Le livre d’Eli se pose là en parfait mélange de post-nuke et de western. L’histoire se déroule après une explosion qui a fait un “trou” dans l’atmosphère. La conséquence est que le soleil a tout brûlé et que les survivants doivent durement lutter pour pouvoir se nourrir. Certains n’hésitent d’ailleurs pas à manger de la viande humaine… L’aspect visuel du film est très séduisant, l’image étant souvent désaturée, pour parvenir à un quasi noir et blanc. Le thème de l’histoire et la photographie rappellent immanquablement La route, de John Hillcoat. Malgré leur aspect esthétique très proche, les deux films ont pourtant une ambiance très différente. Le livre d’Eli se rapproche plus d’un film d’action, de science-fiction ou de western.
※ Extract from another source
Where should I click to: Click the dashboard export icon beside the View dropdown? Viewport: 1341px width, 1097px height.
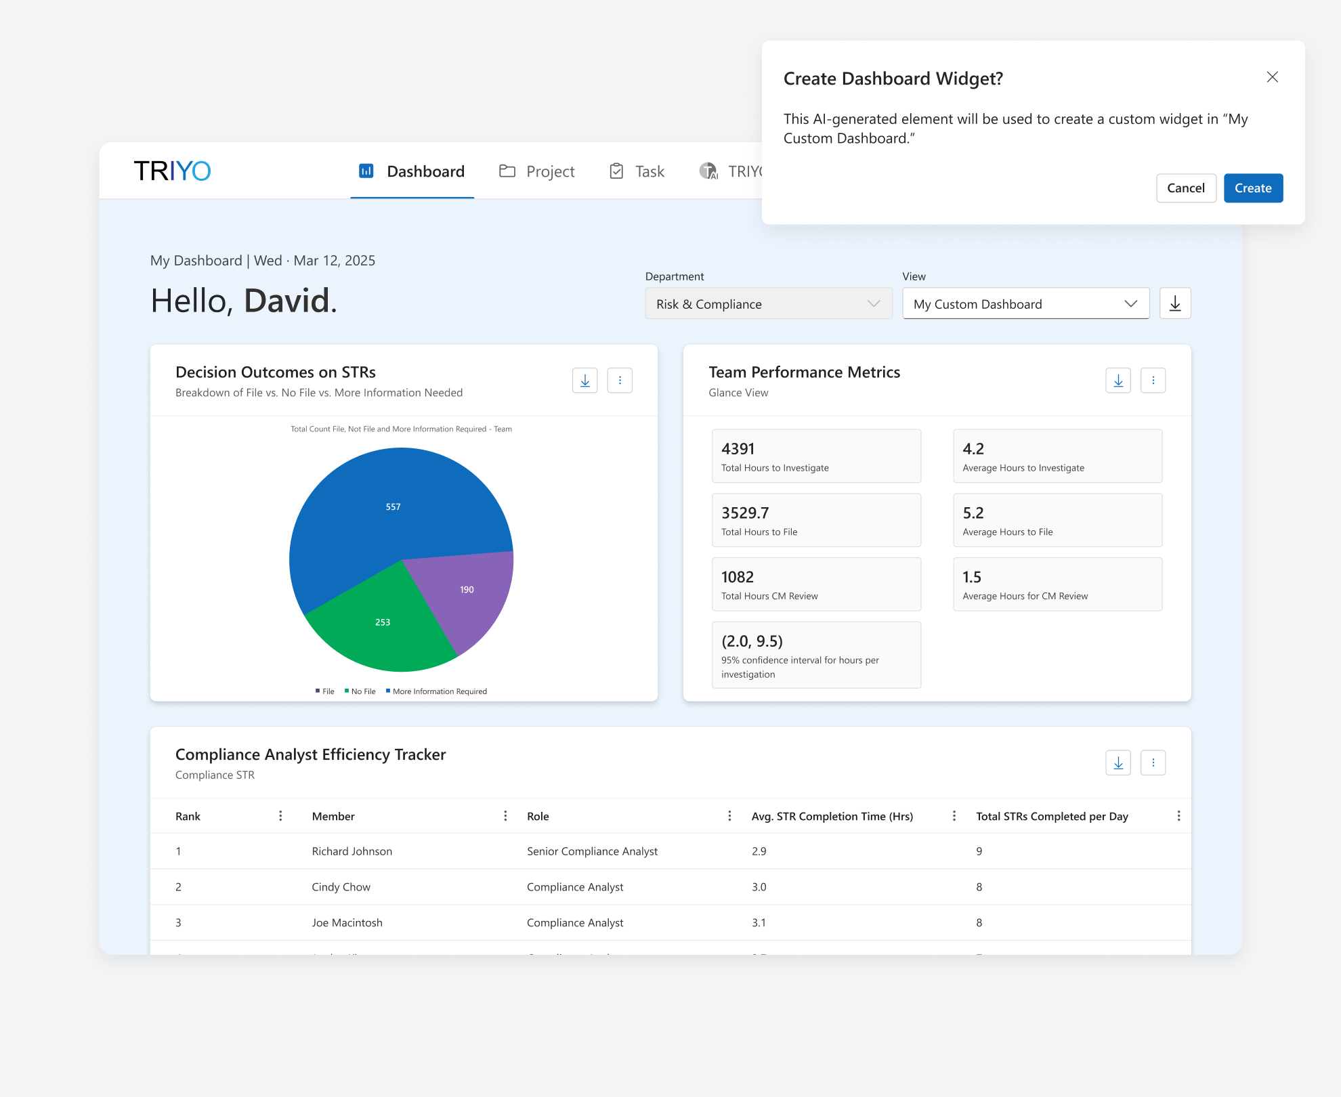1175,303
La route est le récit d’un voyage intimiste d’un père et son fils. Le film des frères Hughes est donc plus stylisé, et l’esthétique change suivant les scènes, passant d’une coloration grise, à ocre ou noir et blanc. Le début est aveuglant et un contraste très fort nous fait voir le monde en ombres chinoises, ce qui donne un effet saisissant, notamment lors du premier combat (avec tronçonneuse s’il vous plaît!). Le blu-ray offre un piqué étonnant et permet d’apprécier les nombreux détails.

L’univers dépeint se rapproche beaucoup plus de Mad Max au-delà du dôme du tonnerre, avec son système économique basé sur le troc et une violence barbare en guise de système judiciaire. Pour le côté western, on retrouve une ville qui tente de se recréer un système social et économique. L’autorité est assurée par Carnegie, un des seuls intellectuels restants. Car avec l’argent, les vivres et l’eau, c’est aussi l’alphabétisation qui a disparu. Et justement Carnegie cherche à asseoir son contrôle en utilisant la religion de manière perverse. C’est une sorte de shérif diabolique. Des films de cow-boys, on retrouve aussi les hommes armés positionnés sur les toits, et une séquence de maison assiégée proposant des plans très immersifs, grâce à une caméra en mouvement, qui nous place vraiment au milieu du champ de bataille.

Même s’il est question de bible et de genèse dans le film, le propos des réalisateurs n’est bien sûr pas du prosélytisme pour le christianisme. Car à la fin, tous les livres de diverses croyances sont rassemblés. On nous donne volontairement très peu de détails sur les croyances d’Eli ou même sur ses origines. Car ce n’est finalement pas l’important. Il s’agit plus d’une réflexion sur la foi, comment elle est vécue et utilisée par chacun et ce qu’elle permet d’accomplir. En l’occurrence, pour Eli et sa compagne de chemin Solara, la foi leur donne du courage et une morale, deux choses aussi rares que l’eau dans un monde dévasté par les guerres nucléaires. Le propos n’est pas révolutionnaire mais il suffit à hisser le film plus haut qu’un bête film d’action.

Le film vaut par son ambiance pesante, soutenue par le duel extrêmement tendu entre deux hommes et deux morales. Il nous offre la résurrection de Gary Oldman, qui nous rejoue une sorte de Dracula, un homme fatigué, vieillissant et malade de frustration. Dans sa quête égoïste de pouvoir, il parvient tout de même à être touchant. Ce n’est donc pas le bad guy de base. Denzel Washington a bien sûr toujours la classe, se contentant de peu de mots et jouant magnifiquement de la serpe. Sa barbe grisonnante lui donne un look encore plus coule.

Histoire originale, acteurs impliqués, travail d’orfèvre sur l’image, le film n’est pas loin d’être un chef d’oeuvre. Le seul reproche que l’on pourrait lui faire est son illustration un peu “déjà vue” de l’univers post-apocalyptique. L’inventaire est trop parfait : des carcasses de voiture, des usines en ruine, des viaducs écroulés. En même temps, peut-on vraiment faire autrement ? C’est sans doute un passage obligé, comme les voitures volantes dans les films futuristes.